[BEGIN Passage]

Upgrading from PG 11 to 12 does not work using pg_upgrade #1844

pehlert · 2020-04-22T16:35:26Z

Hi all,

I tried to upgrade from PG 11 to PG 12.

What I did was:

upgrade extension to 1.7.0 on PG11
shutdown database
Initialize new PG12 cluster
Run pg_upgrade -O "-c timescaledb.restoring='on'" (data dirs are set using ENV vars)

What it returns:

[..] (some output ommitted, just creates like below
pg_restore: creating FUNCTION "public.time_bucket_gapfill(interval, timestamp without time zone, timestamp without time zone, timestamp without time zone)"
pg_restore: creating FUNCTION "public.time_bucket_gapfill(interval, timestamp with time zone, timestamp with time zone, timestamp with time zone)"
pg_restore: creating FUNCTION "public.timescaledb_post_restore()"
pg_restore: creating FUNCTION "public.timescaledb_pre_restore()"
pg_restore: creating FUNCTION "public.update_current_machine_status()"
pg_restore: creating FUNCTION "public.update_current_order_stats()"
pg_restore: creating AGGREGATE "_timescaledb_internal.finalize_agg("text", "name", "name", "name"[], "bytea", "anyelement")"
pg_restore: creating AGGREGATE "public.first("anyelement", "any")"
pg_restore: creating AGGREGATE "public.histogram(double precision, double precision, double precision, integer)"
pg_restore: creating AGGREGATE "public.last("anyelement", "any")"
pg_restore: creating TABLE "_timescaledb_cache.cache_inval_bgw_job"
pg_restore: creating TABLE "_timescaledb_cache.cache_inval_extension"
pg_restore: while PROCESSING TOC:
pg_restore: from TOC entry 234; 1259 17367 TABLE cache_inval_extension mydb
pg_restore: error: could not execute query: ERROR:  OID lookup failed for table index "hypertable_pkey"

[END Passage]

● **Stated problem**
Revise the pg_upgrade thread from "Upgrading from PG" to "using ENV vars)", replacing "pg_upgrade" with "pg_upgradecluster".

[BEGIN Record list]

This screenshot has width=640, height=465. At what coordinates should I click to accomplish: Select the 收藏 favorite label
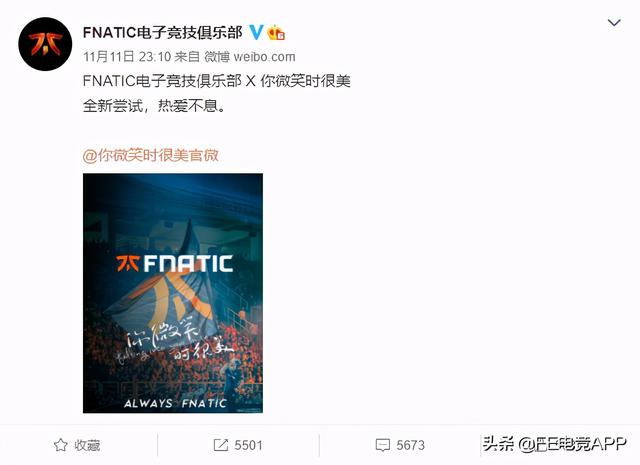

[END Record list]
[BEGIN Record list]

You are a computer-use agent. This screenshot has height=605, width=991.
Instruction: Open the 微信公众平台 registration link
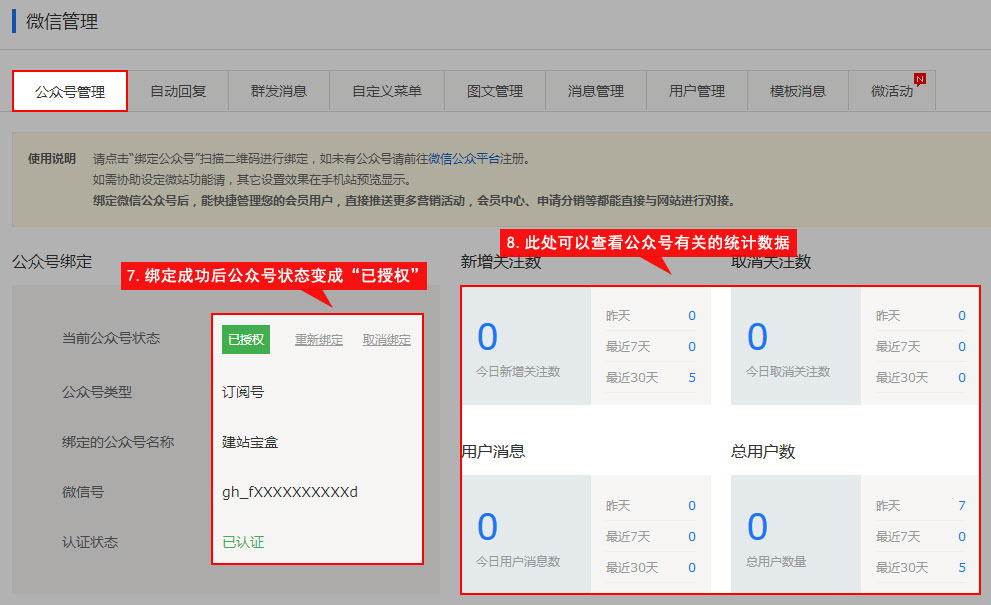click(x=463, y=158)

[END Record list]

● **Solution to this exercise**
Upgrading from PG 11 to 12 does not work using pg_upgradecluster #1844

pehlert · 2020-04-22T16:35:26Z

Hi all,

I tried to upgrade from PG 11 to PG 12.

What I did was:

upgrade extension to 1.7.0 on PG11
shutdown database
Initialize new PG12 cluster
Run pg_upgradecluster -O "-c timescaledb.restoring='on'" (data dirs are set using ENV vars)